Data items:

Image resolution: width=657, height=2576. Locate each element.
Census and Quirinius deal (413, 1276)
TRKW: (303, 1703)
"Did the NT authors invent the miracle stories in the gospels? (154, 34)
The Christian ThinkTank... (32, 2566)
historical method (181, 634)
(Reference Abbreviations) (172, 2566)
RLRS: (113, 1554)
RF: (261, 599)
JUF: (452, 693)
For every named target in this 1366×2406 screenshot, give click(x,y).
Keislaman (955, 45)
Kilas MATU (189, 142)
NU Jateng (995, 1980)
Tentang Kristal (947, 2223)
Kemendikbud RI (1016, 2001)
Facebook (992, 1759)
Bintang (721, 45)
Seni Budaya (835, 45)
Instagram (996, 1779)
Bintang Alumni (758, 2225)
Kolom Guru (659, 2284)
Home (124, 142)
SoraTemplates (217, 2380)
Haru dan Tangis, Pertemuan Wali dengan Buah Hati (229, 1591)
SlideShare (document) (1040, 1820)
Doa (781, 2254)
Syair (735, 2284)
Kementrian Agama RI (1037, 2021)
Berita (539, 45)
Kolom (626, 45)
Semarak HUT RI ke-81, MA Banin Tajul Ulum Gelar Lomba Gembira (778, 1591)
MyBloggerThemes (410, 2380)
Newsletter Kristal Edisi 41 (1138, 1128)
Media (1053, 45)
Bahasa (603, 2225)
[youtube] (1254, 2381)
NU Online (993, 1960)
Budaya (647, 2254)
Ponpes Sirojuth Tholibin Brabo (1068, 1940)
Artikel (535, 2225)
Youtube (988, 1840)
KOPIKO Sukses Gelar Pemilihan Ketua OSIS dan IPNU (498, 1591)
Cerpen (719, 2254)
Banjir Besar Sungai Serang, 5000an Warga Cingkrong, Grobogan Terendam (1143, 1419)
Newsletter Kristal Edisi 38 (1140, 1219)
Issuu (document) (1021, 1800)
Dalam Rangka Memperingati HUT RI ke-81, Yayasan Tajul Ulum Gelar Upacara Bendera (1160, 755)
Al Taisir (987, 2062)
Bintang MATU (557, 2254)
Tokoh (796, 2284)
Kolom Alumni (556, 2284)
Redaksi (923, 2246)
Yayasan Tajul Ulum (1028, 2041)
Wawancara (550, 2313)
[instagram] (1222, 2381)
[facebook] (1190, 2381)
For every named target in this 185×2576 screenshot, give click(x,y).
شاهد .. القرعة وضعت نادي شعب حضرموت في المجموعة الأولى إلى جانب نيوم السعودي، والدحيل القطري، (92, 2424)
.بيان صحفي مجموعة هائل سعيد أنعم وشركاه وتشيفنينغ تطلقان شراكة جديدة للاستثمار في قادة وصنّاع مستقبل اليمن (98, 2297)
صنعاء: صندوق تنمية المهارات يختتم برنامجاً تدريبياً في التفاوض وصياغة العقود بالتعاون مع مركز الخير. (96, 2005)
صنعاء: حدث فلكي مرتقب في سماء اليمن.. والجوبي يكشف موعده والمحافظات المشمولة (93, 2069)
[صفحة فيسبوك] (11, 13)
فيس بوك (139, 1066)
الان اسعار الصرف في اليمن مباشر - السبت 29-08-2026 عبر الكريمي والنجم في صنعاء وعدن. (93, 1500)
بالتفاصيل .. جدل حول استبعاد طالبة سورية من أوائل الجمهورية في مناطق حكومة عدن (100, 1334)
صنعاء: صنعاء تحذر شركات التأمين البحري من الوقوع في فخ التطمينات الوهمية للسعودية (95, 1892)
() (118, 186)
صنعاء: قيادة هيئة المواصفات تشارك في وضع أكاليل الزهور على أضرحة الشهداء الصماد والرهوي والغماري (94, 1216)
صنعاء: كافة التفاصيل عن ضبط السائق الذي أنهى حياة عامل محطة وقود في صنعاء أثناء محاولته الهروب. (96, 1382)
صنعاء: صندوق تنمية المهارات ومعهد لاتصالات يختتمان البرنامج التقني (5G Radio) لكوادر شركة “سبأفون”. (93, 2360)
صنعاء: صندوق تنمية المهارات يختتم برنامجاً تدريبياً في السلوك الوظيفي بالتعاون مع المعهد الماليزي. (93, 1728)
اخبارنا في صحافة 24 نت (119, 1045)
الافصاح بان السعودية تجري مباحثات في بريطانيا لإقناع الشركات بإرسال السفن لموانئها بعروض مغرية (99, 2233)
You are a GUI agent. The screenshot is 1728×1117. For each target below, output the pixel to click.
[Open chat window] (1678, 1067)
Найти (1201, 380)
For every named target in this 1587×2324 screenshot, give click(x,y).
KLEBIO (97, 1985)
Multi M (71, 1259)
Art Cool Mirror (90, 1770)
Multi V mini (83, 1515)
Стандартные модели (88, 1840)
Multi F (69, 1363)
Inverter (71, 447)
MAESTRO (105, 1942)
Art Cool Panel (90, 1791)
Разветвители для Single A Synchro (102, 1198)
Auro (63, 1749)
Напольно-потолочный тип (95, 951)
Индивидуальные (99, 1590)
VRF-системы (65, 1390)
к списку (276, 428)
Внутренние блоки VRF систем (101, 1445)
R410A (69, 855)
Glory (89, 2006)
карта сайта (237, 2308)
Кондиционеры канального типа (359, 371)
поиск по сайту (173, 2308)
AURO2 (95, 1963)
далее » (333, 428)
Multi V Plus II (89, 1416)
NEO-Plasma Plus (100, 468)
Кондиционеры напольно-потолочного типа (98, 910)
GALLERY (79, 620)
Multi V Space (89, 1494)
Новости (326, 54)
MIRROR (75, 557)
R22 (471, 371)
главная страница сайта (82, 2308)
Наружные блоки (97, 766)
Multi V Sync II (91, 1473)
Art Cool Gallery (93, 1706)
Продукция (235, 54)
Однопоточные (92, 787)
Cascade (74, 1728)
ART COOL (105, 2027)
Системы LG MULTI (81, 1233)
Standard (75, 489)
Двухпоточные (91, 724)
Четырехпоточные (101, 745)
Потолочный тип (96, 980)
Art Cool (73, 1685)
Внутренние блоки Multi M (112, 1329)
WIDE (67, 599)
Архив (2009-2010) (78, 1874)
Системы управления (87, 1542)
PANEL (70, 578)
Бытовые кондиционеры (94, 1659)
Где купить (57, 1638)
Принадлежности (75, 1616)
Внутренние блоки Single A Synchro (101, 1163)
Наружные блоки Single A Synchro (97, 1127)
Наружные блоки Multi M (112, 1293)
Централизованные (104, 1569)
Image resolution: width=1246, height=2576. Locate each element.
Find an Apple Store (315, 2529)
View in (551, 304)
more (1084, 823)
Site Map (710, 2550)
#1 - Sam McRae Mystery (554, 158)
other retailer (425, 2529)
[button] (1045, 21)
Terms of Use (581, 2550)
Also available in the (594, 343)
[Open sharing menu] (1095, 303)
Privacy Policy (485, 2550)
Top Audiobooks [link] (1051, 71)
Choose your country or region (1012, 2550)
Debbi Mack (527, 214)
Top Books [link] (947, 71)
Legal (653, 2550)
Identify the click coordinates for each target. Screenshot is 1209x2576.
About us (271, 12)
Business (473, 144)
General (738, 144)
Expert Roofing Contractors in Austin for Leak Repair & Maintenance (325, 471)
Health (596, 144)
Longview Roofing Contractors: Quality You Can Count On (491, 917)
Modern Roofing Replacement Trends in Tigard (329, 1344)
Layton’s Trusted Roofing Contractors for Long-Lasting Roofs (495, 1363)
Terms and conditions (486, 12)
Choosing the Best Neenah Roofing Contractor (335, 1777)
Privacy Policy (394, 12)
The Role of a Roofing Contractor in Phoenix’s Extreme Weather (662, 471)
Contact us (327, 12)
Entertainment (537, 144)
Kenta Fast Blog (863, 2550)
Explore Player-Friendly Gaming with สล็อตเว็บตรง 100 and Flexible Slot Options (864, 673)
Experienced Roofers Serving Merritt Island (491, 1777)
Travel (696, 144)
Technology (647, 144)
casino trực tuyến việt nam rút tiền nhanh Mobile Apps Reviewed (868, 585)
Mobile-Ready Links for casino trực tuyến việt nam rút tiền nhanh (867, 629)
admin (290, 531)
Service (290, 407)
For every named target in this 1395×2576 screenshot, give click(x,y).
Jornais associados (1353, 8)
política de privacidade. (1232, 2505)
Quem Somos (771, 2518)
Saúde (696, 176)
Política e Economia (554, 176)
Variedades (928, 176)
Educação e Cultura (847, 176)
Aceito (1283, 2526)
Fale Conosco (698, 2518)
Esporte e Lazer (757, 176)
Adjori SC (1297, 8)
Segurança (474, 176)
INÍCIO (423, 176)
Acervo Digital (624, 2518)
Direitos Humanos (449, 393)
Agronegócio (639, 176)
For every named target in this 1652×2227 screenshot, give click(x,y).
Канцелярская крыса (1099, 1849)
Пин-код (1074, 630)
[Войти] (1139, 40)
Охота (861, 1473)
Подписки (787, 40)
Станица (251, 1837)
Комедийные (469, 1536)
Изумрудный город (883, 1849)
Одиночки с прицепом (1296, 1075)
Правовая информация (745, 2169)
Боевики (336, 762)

_What this task involves_. When the string "اليمن" appears in a line of the records above, that line is to be copied.

_Solution for this task_.
.بيان صحفي مجموعة هائل سعيد أنعم وشركاه وتشيفنينغ تطلقان شراكة جديدة للاستثمار في قادة وصنّاع مستقبل اليمن (98, 2297)
صنعاء: حدث فلكي مرتقب في سماء اليمن.. والجوبي يكشف موعده والمحافظات المشمولة (93, 2069)
الان اسعار الصرف في اليمن مباشر - السبت 29-08-2026 عبر الكريمي والنجم في صنعاء وعدن. (93, 1500)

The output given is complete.